Thanksgiving was a frustrating mess - literally and figuratively! We made the mashed potatoes for the second straight year. Last year, I waited to the last second so they would still be warm and we were late to dinner. This year I decided to try it a different way and make them in advance and just warm them up when we got to my aunt's house. Except apparently when you let the potatoes cool before mixing them, they get lumpy. So we made a second batch and mixed them together. It made a huge mess and had both of us frustrated beyond belief. And we were pretty much late to dinner again.
Trevor was trying to help by getting Sierra dressed and doing her hair. He gave her two ponytails and they didn't look bad! Except for the red and green Christmas hair bows he put in her hair! Somehow he thought they matched this shirt:
Coen spit up all over his shirt minutes after I put him in it. What is this spit up thing anyway? Sierra spit up like twice in her whole life. I completely freaked out when he did it today, because it was more than he had ever spit up. I was worried that this meant he was going to have reflux.
Grief caught me off guard today.
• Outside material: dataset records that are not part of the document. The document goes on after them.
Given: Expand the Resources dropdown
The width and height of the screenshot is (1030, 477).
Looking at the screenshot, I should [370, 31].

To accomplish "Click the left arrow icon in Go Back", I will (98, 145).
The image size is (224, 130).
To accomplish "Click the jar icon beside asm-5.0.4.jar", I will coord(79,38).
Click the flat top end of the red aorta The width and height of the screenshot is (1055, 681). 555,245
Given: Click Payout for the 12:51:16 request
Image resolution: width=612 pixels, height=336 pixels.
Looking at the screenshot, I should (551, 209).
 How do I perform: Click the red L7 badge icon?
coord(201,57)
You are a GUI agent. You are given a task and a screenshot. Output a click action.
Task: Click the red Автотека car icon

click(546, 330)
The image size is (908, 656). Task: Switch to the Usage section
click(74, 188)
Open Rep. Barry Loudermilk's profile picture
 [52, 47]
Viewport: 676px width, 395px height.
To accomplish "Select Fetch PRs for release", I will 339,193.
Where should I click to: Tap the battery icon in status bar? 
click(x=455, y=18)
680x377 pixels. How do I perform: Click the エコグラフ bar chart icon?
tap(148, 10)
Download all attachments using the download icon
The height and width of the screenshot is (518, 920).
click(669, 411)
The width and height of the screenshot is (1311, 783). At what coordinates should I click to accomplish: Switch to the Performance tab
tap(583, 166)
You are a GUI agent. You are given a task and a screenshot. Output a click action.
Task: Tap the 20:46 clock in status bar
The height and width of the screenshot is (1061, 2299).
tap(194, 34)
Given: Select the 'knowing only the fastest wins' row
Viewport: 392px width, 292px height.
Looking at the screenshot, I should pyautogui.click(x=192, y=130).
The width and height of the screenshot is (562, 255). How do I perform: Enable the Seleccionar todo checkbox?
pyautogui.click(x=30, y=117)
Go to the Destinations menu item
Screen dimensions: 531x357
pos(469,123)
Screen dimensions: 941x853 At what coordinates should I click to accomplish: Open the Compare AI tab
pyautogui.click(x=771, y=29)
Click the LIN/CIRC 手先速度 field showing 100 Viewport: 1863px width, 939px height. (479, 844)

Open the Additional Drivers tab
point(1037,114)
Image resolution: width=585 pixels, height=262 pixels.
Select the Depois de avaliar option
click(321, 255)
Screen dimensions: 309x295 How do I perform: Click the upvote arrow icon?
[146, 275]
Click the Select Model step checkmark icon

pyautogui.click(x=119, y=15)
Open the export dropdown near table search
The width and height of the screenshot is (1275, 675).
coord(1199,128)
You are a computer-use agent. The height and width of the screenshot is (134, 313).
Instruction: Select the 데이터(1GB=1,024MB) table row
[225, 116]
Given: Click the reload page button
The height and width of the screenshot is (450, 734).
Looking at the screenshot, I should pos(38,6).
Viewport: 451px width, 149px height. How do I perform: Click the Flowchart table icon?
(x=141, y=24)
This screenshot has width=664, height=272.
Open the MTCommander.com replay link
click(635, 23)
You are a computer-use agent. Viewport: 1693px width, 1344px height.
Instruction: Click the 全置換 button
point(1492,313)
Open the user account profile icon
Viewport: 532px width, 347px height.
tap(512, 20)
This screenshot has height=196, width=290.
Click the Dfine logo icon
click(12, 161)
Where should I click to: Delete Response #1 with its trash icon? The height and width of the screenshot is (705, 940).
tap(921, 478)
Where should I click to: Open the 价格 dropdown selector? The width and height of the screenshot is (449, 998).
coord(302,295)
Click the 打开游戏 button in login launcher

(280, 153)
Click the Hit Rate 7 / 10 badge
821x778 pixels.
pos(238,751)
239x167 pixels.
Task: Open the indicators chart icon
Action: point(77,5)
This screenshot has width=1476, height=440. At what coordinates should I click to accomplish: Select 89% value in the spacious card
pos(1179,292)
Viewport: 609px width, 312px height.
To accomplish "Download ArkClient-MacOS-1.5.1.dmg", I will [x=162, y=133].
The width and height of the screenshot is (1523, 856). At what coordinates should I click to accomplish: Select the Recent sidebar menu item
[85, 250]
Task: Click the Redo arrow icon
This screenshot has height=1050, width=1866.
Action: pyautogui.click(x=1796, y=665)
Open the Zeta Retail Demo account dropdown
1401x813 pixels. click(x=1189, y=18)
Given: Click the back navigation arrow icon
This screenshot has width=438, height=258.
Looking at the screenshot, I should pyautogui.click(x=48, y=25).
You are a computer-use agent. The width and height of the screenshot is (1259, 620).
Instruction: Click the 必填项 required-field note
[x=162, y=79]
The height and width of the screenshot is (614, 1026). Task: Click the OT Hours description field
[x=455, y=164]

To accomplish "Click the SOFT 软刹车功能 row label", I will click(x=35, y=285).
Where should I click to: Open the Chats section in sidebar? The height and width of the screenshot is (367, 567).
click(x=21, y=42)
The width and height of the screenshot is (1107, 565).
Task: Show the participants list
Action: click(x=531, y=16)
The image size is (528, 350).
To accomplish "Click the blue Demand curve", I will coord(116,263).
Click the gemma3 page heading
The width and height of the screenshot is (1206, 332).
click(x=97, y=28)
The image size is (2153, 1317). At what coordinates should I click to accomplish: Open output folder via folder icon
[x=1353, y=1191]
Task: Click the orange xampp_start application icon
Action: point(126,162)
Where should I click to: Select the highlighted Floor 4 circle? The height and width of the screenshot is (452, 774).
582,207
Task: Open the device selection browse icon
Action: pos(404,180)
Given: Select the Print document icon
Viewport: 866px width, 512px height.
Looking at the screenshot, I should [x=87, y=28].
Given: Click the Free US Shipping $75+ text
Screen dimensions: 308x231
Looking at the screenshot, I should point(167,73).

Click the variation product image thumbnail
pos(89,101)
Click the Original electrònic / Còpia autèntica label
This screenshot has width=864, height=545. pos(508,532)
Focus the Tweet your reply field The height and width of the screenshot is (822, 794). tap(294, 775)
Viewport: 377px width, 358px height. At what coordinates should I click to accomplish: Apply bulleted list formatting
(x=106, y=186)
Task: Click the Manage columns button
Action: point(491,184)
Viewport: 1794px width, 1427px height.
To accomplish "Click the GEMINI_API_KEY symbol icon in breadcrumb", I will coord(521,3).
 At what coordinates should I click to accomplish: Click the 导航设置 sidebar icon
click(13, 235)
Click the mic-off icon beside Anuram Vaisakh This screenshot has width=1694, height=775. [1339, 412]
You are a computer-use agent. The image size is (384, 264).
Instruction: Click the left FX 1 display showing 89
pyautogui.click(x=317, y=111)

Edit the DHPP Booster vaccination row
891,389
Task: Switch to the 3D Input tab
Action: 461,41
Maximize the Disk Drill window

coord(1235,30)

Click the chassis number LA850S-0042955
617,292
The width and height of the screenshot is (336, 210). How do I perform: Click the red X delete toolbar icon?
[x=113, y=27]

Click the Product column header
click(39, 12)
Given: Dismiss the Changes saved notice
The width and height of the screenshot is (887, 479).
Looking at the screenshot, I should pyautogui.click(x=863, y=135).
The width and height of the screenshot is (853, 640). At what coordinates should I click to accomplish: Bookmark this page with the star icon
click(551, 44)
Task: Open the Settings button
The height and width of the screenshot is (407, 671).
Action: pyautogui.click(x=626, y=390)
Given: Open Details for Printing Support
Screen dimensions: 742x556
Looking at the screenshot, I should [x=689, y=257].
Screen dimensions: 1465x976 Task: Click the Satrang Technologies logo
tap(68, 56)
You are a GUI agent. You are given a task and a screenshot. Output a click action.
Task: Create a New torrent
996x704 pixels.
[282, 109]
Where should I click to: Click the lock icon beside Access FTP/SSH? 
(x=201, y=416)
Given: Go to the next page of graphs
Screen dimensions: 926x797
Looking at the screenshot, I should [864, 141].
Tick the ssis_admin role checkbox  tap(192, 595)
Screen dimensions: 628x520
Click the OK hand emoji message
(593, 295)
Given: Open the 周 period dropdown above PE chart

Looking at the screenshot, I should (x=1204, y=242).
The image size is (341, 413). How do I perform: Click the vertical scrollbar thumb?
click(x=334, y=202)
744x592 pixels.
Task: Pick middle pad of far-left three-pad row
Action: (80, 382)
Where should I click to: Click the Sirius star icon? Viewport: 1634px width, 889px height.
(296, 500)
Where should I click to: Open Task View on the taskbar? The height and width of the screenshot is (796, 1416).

I thought once we got through all the "firsts" that it would be easier. In some ways I feel like maybe it is just as difficult this year. I still miss her just as much as last year. No, it isn't so raw. I'm genuinely happy for the most part, but still sad and missing her at the same time. This year no one mentions her anymore. I feel like they forget her, like they think I am not sad or having a hard time at holidays anymore. Especially now that we have Coen. Everyone is so busy fussing over him that I think they forget the reason he is here - because she isn't.
I actually overheard a comment about how nice it is that my brother and I both have "one of each" and they are so close in age and how "perfect" it is. I know what was meant by it, and I know it came from a well-meaning place. But I can't help but be bothered by it. It makes my blood boil. I do NOT have one of each, I have TWO daughters and one son. It's comments like that, that make me think she is forgotten.
When we were at my in-laws, there was this sad song playing on the TV and when I looked up at the screen, I saw a picture of a baby girl with a big bow in her hair. I almost couldn't contain the lump in my throat. And then there is this baby doll in a cradle that sits in front of their fireplace. Last year when we were there, it bothered me. The cradle reminded me of a coffin for one. When you pick the baby doll up its arms fall limply to the side. That is one of the images that haunts me - I remember seeing Trevor holding Adelyn and her arms did that, so lifeless. Very often when I see baby dolls - even Sierra's favorite doll Rosie - with arms like that, that image flashes in my head. This year, seeing the doll reminded me of last year and how much I hurt. And once again I saw that image of Adelyn's lifeless arms in my head.
I didn't expect to have a lump in my throat all day long. I miss her. As absolutely crazy and frustrating as the last few days have been, I find myself longing for more of it. I wish I had a 14 month old little girl to chase around too. I know that would be pure craziness, but I don't care. It would be better than her not being here.